Investors with a money management system included in Forex trading plans know how to control the money they risk in any Forex transaction. When they receive an incoming signal from trading systems, they already know how much money they can invest. They usually invest in terms of the percentage of their capital, and this percentage is always stable. By risking a fixed percentage of the investor’s capital, the Forex trader gradually increases his wealth as he gains. On the contrary, when he loses, his wealth gradually diminishes.
The trader’s profile is an integral part of the money management system. Common trader profiles include Day Trader, Swing Trader and Position Trader. A day trader is someone who orders everything at the end of the day. It also trades in high volumes. The general goal of a daily trader is to have a fast turnover. The swing trader works longer. The position can be maintained for several hours or even days. Timing is key for a swing trader. The position trader gets the longest time frame. He can even hold on to his position for years. It looks at interest rates, government decisions and economic models before making trade decisions. A trader’s profile can determine what management system he has.

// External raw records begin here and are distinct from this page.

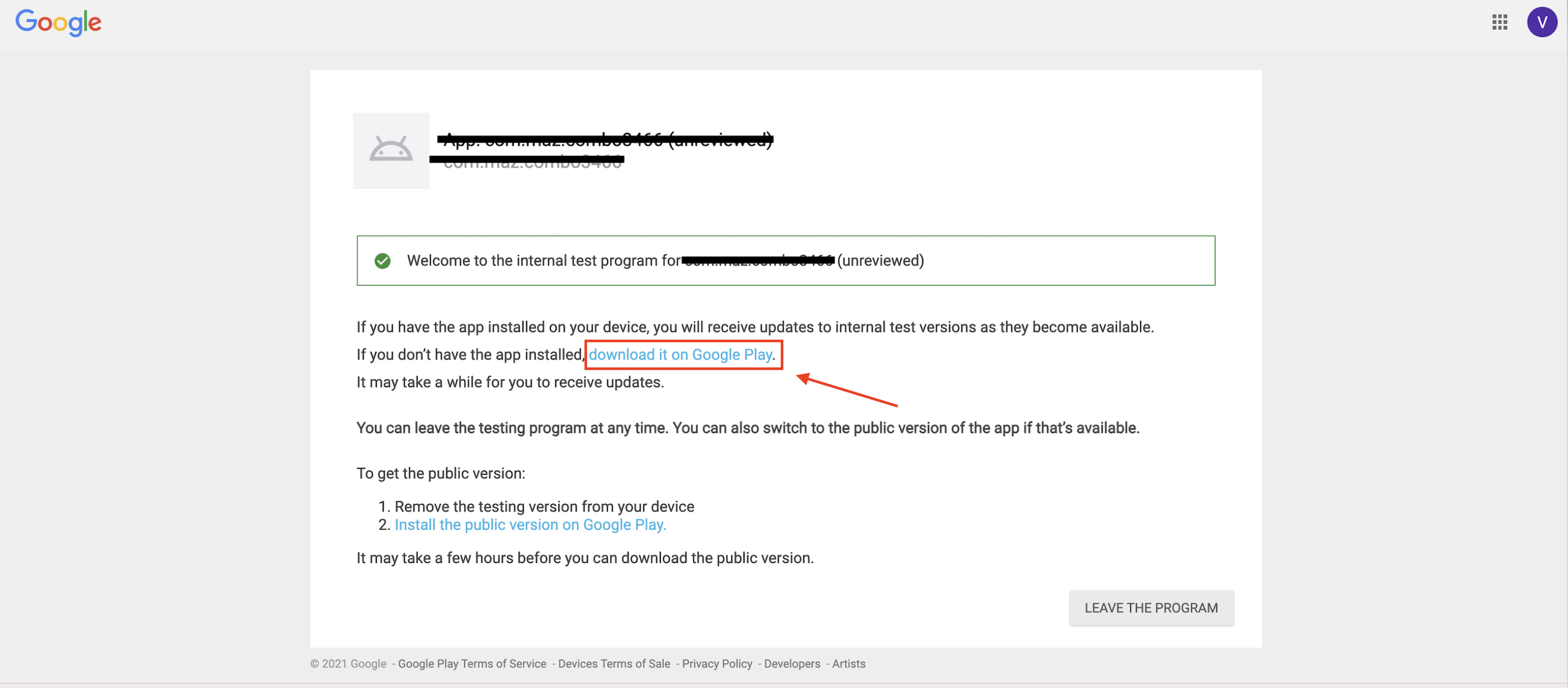Click the purple V account avatar
1568x688 pixels.
[x=1541, y=23]
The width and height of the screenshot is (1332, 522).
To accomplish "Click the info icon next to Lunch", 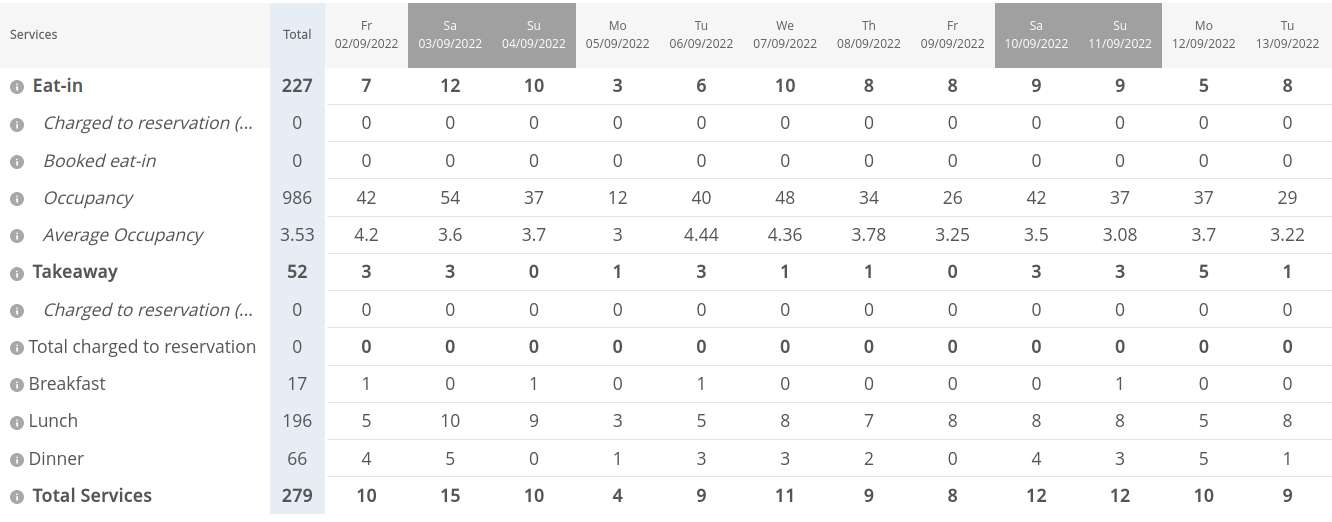I will 17,422.
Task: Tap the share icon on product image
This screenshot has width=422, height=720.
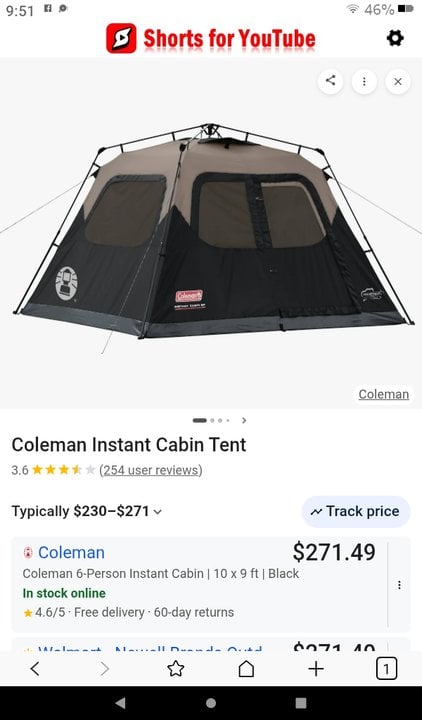Action: click(330, 81)
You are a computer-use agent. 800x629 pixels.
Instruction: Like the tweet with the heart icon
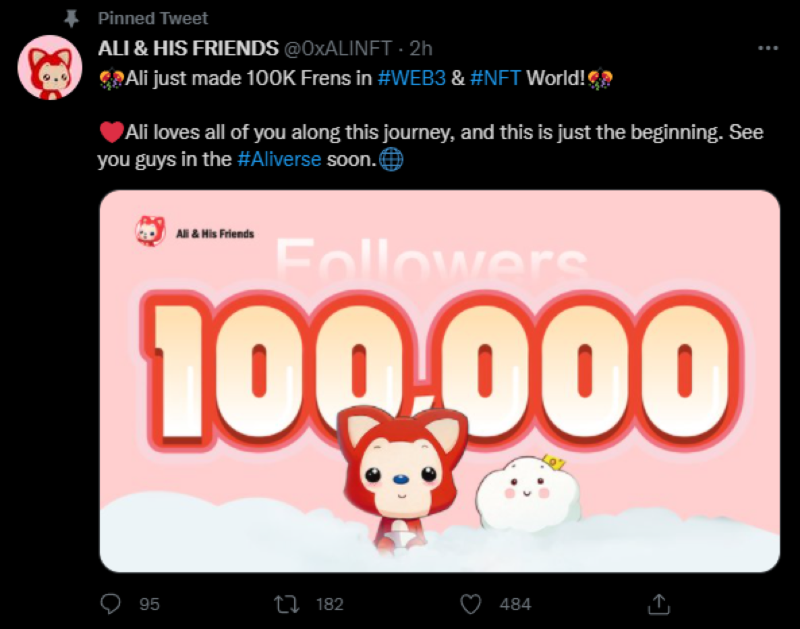coord(470,605)
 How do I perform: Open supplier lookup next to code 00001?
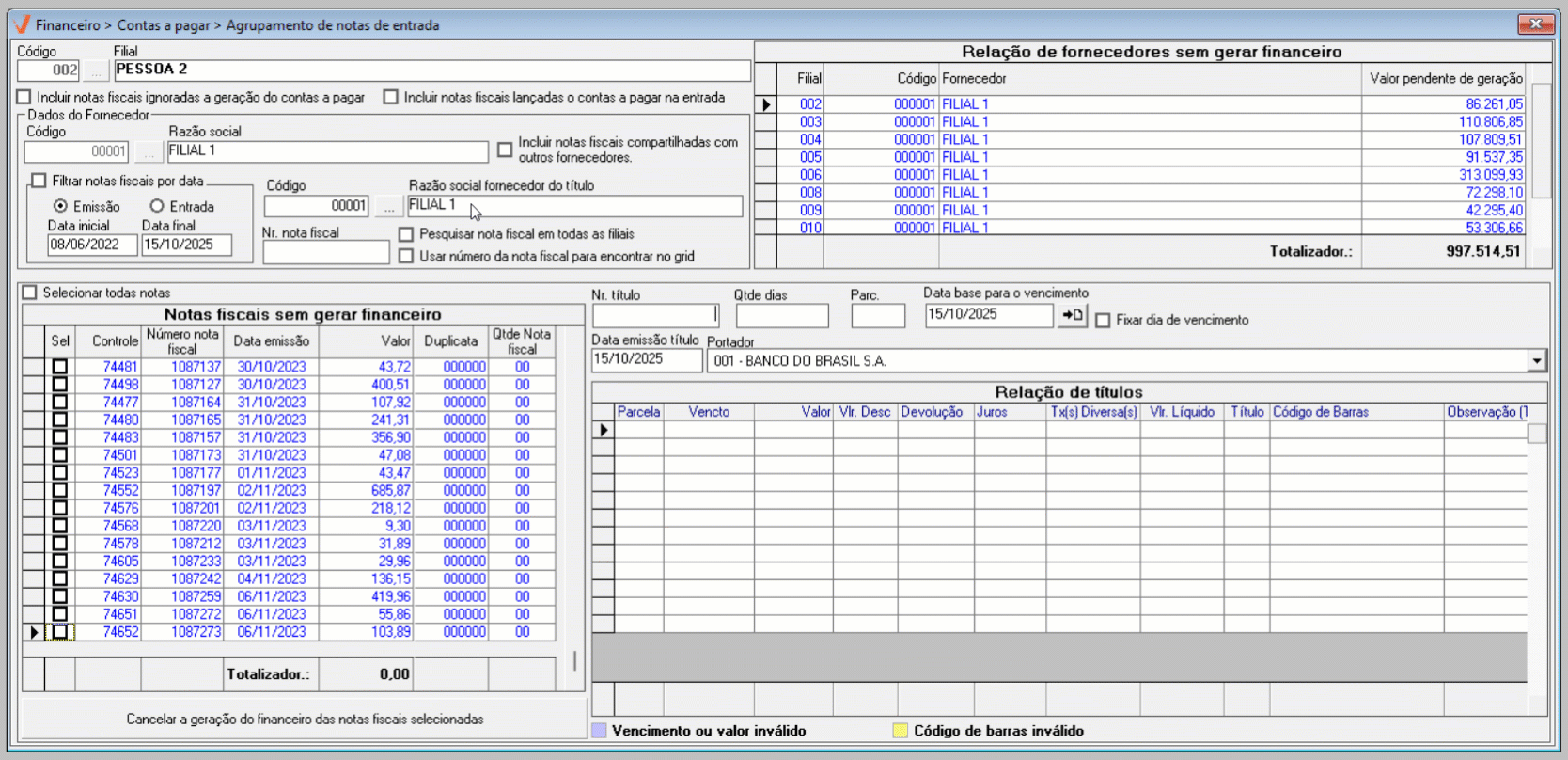tap(148, 151)
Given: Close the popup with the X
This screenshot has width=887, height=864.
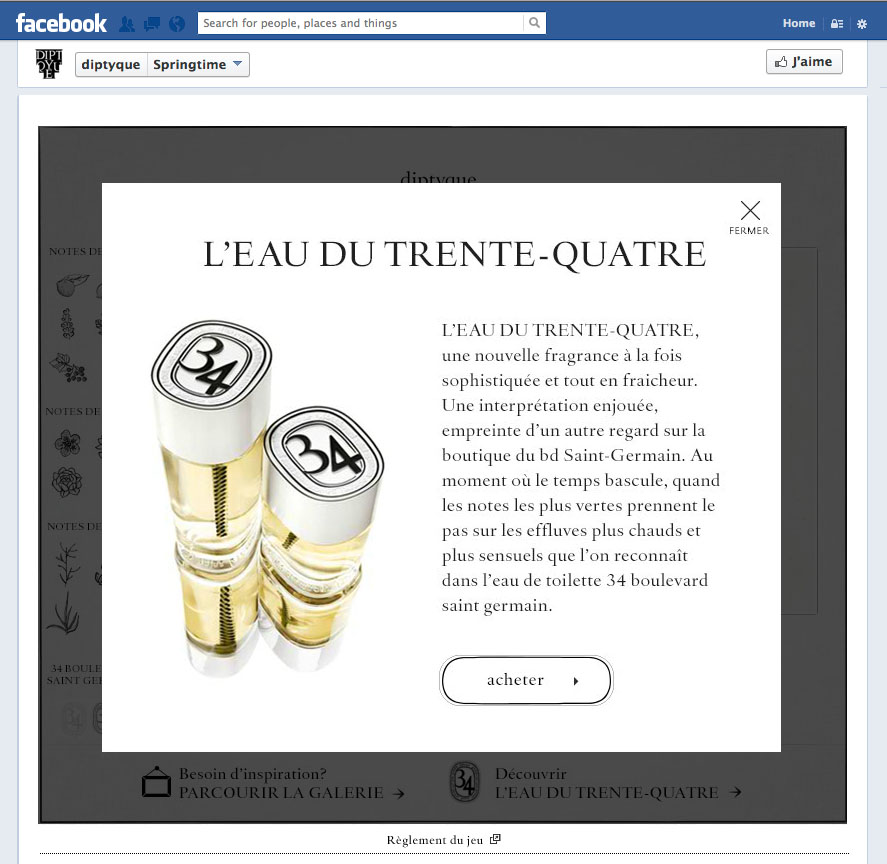Looking at the screenshot, I should pyautogui.click(x=750, y=210).
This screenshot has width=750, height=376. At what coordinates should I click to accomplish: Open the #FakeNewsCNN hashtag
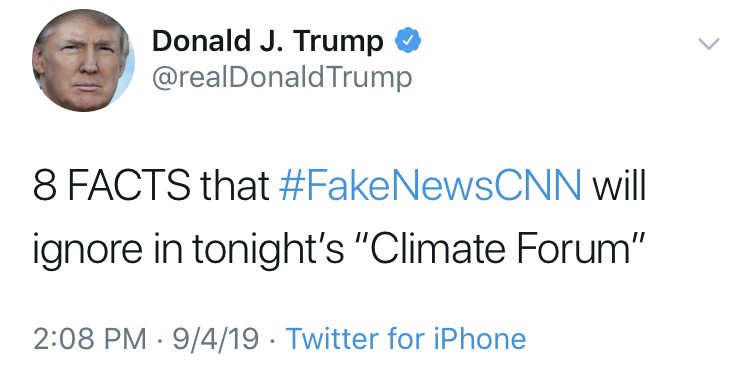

The size of the lot or trade also determines how the trader can manage his money. This is primarily determined by the amount of money entering his trading account. It is highly recommended that one’s trading capital be worth at least 3 campaigns, each consisting of ten trades.
Leverage is also part of money management. Although the dealer / broker sets the maximum leverage a trader can use, the investor usually determines his leverage based on each transaction with account size and trading size as factors that will help determine the leverage.
The total capital in the game, which is the percentage of the account used for the margin at a given time, is determined by the number of open auctions, trades and the trader’s leverage at the same time. The recommended number of open trades for new traders is two, and most of the total capital is in the game.
The use of stop loss is also a component and should be consistent with the money management strategy. The interest rate at which an investor is willing to take a risk is an important factor in determining a loss. After calculating the interest, the trader must be sure that he will not exceed that percentage in any Forex transaction.
Managing operations while in office is also important in managing one’s money. The loss can be adjusted when the investor makes a profit from an open transaction, but he must make sure that he does not take too much risk. Proper money management involves learning to stop.
Forex currency trading can be very profitable, but also very risky. Any wrong decision can cost a person capital, so the investor must follow proper money management to protect his wealth.